* _WORK TO DO_
Set out the lines below as a numbered list, starting with the line containing "Task: Click the About FormIt icon" and continuing through the end of the lines, skipping any blank ones. Leave the pictures out of your list.

Pointing data for screenshots:
┏━━

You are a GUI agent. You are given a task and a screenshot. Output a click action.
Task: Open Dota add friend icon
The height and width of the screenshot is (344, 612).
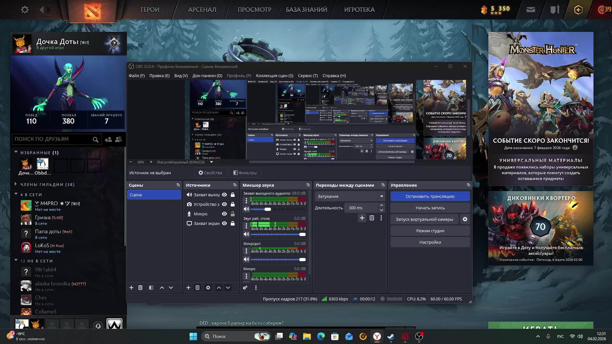(x=108, y=140)
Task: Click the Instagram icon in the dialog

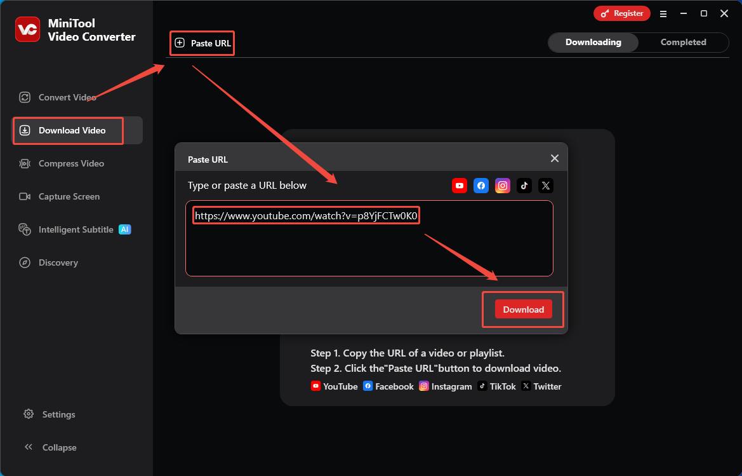Action: point(503,186)
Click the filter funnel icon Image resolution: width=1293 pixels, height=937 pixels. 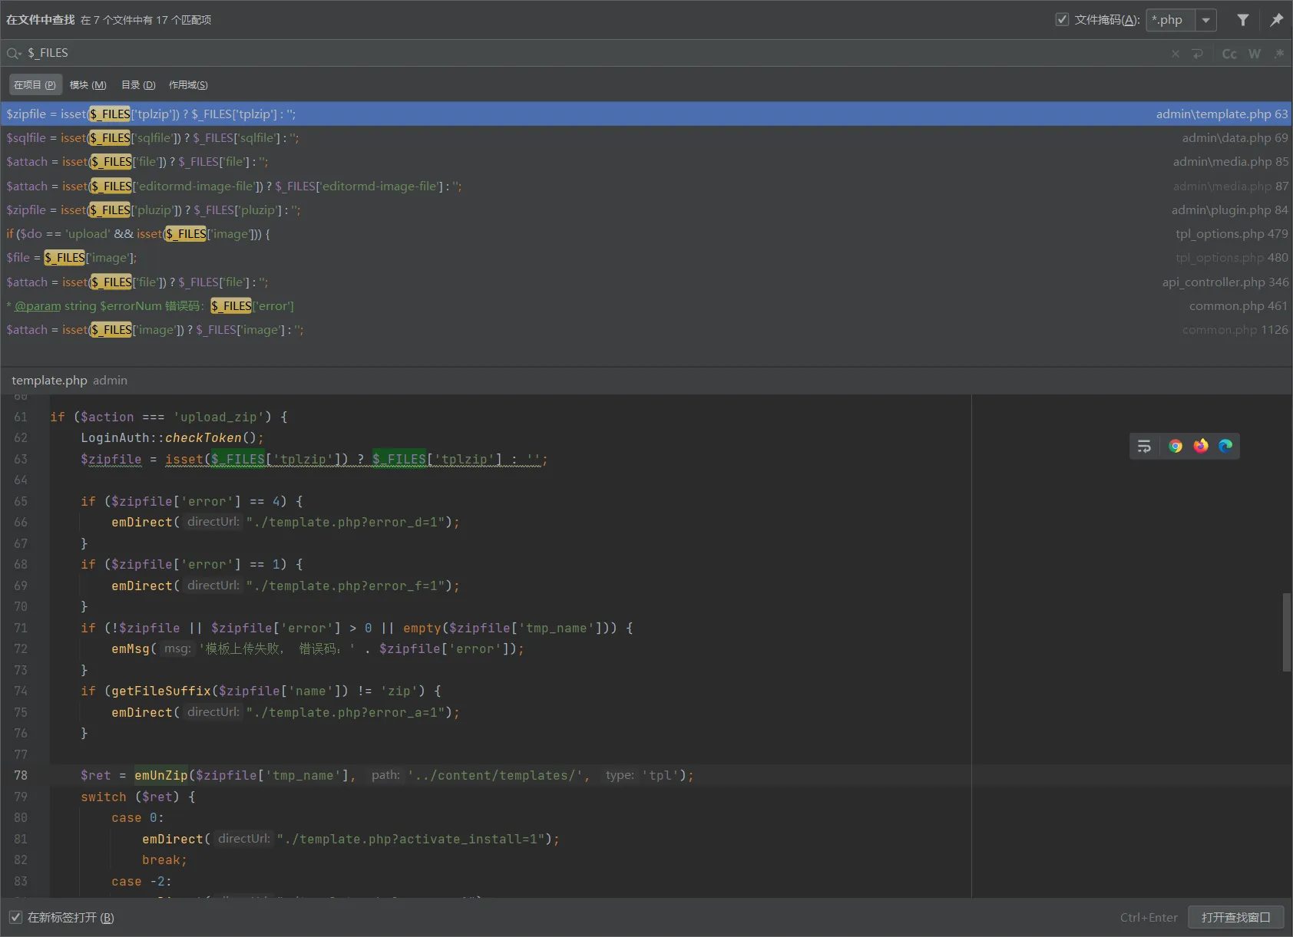coord(1242,20)
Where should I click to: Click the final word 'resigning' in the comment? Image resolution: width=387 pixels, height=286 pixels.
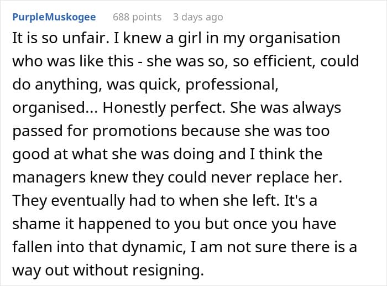168,271
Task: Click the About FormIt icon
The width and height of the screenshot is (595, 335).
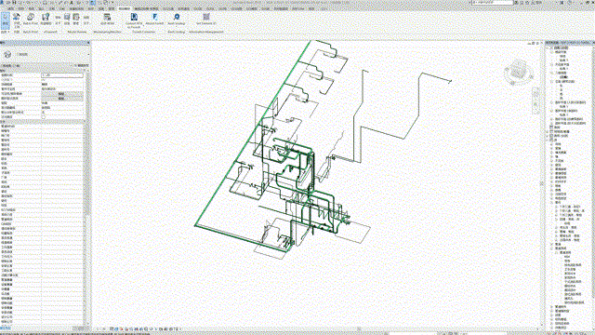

┗━━

* _THE ANSWER_
1. Task: Click the About FormIt icon
2. The width and height of the screenshot is (595, 335).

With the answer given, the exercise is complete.